Data items
____________________

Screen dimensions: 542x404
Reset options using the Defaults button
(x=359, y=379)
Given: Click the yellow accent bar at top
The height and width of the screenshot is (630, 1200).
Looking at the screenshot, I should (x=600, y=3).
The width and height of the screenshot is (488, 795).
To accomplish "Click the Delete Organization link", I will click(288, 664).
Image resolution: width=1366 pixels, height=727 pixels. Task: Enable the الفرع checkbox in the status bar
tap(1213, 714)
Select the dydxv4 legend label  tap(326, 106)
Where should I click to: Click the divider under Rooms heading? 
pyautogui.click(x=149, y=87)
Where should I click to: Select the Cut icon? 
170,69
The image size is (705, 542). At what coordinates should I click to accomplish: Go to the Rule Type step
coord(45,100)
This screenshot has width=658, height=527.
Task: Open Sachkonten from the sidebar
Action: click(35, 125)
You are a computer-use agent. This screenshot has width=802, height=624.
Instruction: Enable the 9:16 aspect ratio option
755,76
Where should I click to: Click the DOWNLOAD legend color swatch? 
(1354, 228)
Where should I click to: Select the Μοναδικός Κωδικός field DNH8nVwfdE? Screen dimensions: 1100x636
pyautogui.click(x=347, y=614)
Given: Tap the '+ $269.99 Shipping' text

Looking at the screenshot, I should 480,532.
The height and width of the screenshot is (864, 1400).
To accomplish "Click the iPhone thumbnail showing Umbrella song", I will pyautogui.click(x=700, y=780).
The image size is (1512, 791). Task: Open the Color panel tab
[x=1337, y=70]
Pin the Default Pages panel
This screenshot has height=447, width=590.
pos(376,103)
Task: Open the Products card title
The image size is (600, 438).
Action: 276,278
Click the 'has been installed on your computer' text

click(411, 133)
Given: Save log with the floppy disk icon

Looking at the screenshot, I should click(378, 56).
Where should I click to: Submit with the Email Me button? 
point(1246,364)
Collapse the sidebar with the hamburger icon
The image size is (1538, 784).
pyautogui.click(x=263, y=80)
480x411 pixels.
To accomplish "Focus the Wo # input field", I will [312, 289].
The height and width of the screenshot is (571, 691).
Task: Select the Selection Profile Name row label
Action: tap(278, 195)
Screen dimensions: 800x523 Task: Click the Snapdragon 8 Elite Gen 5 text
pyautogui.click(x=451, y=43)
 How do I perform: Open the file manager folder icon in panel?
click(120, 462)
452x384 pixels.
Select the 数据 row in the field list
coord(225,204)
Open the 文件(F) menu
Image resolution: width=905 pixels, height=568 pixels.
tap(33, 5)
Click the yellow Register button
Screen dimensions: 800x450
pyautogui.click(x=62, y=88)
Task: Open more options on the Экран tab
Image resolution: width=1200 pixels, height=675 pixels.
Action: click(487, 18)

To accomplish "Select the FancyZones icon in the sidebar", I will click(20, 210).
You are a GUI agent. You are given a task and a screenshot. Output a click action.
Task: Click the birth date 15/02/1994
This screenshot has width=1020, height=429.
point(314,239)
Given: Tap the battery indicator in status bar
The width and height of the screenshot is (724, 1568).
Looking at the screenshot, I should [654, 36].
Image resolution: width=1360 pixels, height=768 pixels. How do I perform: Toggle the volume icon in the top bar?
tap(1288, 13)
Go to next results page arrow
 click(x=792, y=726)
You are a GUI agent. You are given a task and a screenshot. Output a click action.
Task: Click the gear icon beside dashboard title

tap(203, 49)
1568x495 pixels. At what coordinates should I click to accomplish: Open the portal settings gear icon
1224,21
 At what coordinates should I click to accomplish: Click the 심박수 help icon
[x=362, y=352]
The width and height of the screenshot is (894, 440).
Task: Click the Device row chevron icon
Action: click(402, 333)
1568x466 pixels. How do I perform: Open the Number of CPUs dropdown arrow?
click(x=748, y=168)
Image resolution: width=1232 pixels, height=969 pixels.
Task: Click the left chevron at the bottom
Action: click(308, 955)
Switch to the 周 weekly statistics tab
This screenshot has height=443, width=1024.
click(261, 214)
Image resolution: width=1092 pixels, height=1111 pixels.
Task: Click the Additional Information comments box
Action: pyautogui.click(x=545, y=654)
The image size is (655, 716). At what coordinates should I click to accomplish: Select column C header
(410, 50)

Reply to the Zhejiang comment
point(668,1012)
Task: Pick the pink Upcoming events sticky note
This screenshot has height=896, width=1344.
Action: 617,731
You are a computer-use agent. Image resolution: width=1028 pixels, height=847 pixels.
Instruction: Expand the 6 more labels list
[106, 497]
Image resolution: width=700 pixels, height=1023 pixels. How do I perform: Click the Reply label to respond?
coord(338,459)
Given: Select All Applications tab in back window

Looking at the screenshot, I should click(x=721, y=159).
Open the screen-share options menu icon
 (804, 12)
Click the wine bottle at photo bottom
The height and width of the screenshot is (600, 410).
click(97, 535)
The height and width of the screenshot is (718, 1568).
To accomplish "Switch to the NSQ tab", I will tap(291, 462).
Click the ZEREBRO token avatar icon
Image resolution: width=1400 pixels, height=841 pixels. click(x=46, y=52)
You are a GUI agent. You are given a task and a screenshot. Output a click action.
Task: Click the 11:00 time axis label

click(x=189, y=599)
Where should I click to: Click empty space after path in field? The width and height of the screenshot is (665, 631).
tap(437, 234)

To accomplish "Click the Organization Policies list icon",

____________________

- **WHAT THIS TASK INVOLVES**: Of all the lines above, count the ones that include the string "yellow" and give the number alone.

- **WRITTEN ANSWER**: 2